FBT is commonly misunderstood, and many businesses may need to be made aware of their obligations or the potential tax implications of the benefits they offer. Familiarity with FBT is crucial to avoiding significant penalties and interest charges from the Australian Taxation Office (ATO).

What are Fringe Benefits?

Benefits provided to employees outside of their salaries are fringe benefits.

These benefits can take various forms, such as using a company car, entertainment expenses (e.g., tickets to sporting events or concerts), employee discounts on goods or services, or reimbursement of personal expenses.

A key factor in determining whether a benefit is subject to FBT is the existence of an employer-employee relationship

It’s important to note that not all business expenses are considered fringe benefits. 

For example, if you take a client out for a business lunch, this would typically be treated as a tax-deductible business expense rather than a fringe benefit, as there is no employer-employee relationship involved.

One exception to FBT is the “otherwise deductible rule.” 

If an employer provides an employee with a benefit that the employee would have been entitled to claim as a tax deduction if they had incurred the expense themselves, then the benefit may be exempt from FBT. 

For example, if an employer pays for an employee’s professional membership fees or work-related education expenses, these would generally not be subject to FBT, as the employee could have claimed a deduction for these expenses.

Motor Vehicle Fringe Benefits

Motor vehicles are one of the most common fringe benefits provided by businesses. Determining the tax liability hinges on the vehicle’s business use percentage.

Employers must maintain a logbook for at least 12 continuous weeks, recording odometer readings and reasons for business trips. The business use percentage is then calculated by dividing the total business kilometres by the total kilometres travelled during the logbook period.

This percentage is applied to the operating costs to determine the tax-deductible and FBT-liable portions. While the logbook method is recommended for accuracy, employers can alternatively claim based on a reasonable estimate of business use, though the ATO may require evidence.

The entire operating cost may be claimed without FBT if employers ensure vehicles aren’t available for private use, such as by requiring parking at business premises after hours.

Contrary to a common misconception, vehicle types like utes are not automatically exempt from FBT under the legislation’s definitions. The ATO still assesses vehicles to determine if they are primarily used for business purposes.

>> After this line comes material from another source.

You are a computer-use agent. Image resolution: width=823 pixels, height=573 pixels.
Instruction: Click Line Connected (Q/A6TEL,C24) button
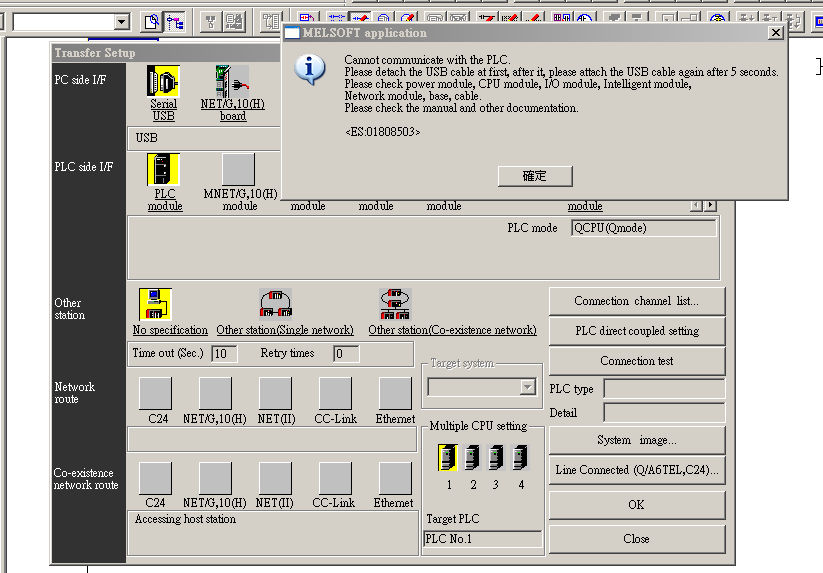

Calculating the taxable value of a motor vehicle fringe benefit involves factors like vehicle cost, business use percentage, and employee contributions. For accurate calculations and reporting, it is recommended to seek professional advice.

Other Fringe Benefits

While motor vehicles are a common fringe benefit, many other types of benefits can be subject to FBT. Here are some examples:


Providing entertainment to employees, such as Christmas parties, concert tickets, or sporting event tickets, is generally considered a fringe benefit subject to FBT. Some exceptions exist, such as if the entertainment is provided for staff training purposes or is directly related to the employee’s role.

Employee Discounts

If an employer provides discounts on goods or services to their employees, the value of those discounts may be subject to FBT. For example, if a retail store offers a 50% discount to employees on merchandise, the discount value would be considered a fringe benefit.

Expense Payments

If an employer pays for or reimburses an employee’s personal expenses, such as school fees, rent, or utility bills, these payments are typically considered fringe benefits subject to FBT.

FBT Reporting and Compliance

Complying with FBT regulations requires businesses to follow specific reporting and filing requirements. First, it’s important to note that the FBT year runs from April 1 to March 31, which differs from the standard income tax year.

Key Points to Remember:

  • FBT Returns: Employers must lodge FBT returns if they provide fringe benefits, with deadlines typically set for late May. The Australian Taxation Office (ATO) will be informed about the benefits provided, and any tax due will be calculated correctly.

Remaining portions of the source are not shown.